You noted that you're not using CGI, but does that mean you
can't use CGI and friends? Or you just
aren't, for the current code? I've used
CGI::Cookie successfully for quite some time, and it works well. Obviously for your design, you'll need to encode the password to obfuscate it, if you're passing that back as a token to the server;
Digest::MD5 will help there, or one of the other more secure methods.

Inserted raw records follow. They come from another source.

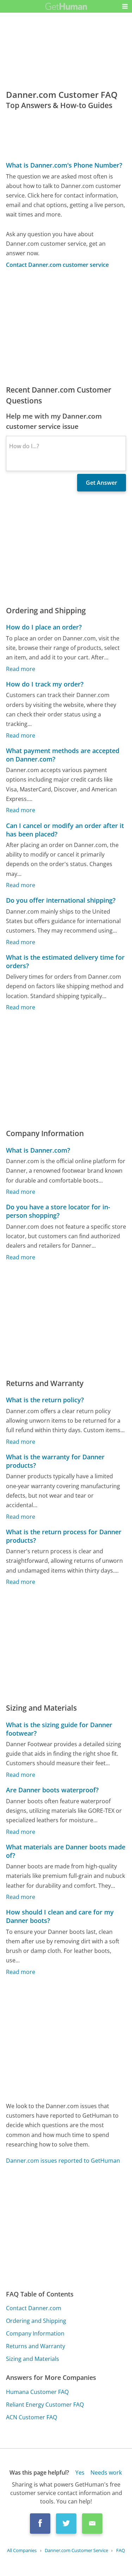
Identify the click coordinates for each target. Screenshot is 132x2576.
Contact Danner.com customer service (57, 265)
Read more (20, 669)
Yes (79, 2472)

if ($ENV{'HTTP_COOKIE'} && $ENV{'HTTP_COOKIE'} =~ /vote/) {
$cookie_state = 1;
my (@rawCookies) = split (/; /,$ENV{'HTTP_COOKIE'});
my (%cookies);
foreach(@rawCookies){
($key, $val) = split (/=/,$_);
$cookies{$key} = $val;
}
foreach $name (keys %cookies) {
$cookie_value = $cookies{$name};
}
} else {
if ($action =~ /results/ && $poll) {
$c1 = new CGI::Cookie(-name => 'vote',
-value => [$poll],
-expires => '+1M'
);
print "Set-Cookie:", $c1, "\n";
}
}
$c2 = new CGI::Cookie(-name => 'plucker',
-value => 'true',
-expires => '+1h',
-path => '/',
-secure => '0',
);
$plucker = cookie('plucker');
if (!$plucker) {
print header(-cookie=>[$c2]);
} else {
print header() if ($type ne "Plucker");
}
Also, noticed you mention that you can't 'unset' headers. You certainly can, if you put those headers in a scalar, and undef() them later on, as required. Without code and not knowing your design, I can't say whether this is the right longer-term approach, but it will allow you to 'unset' them at will.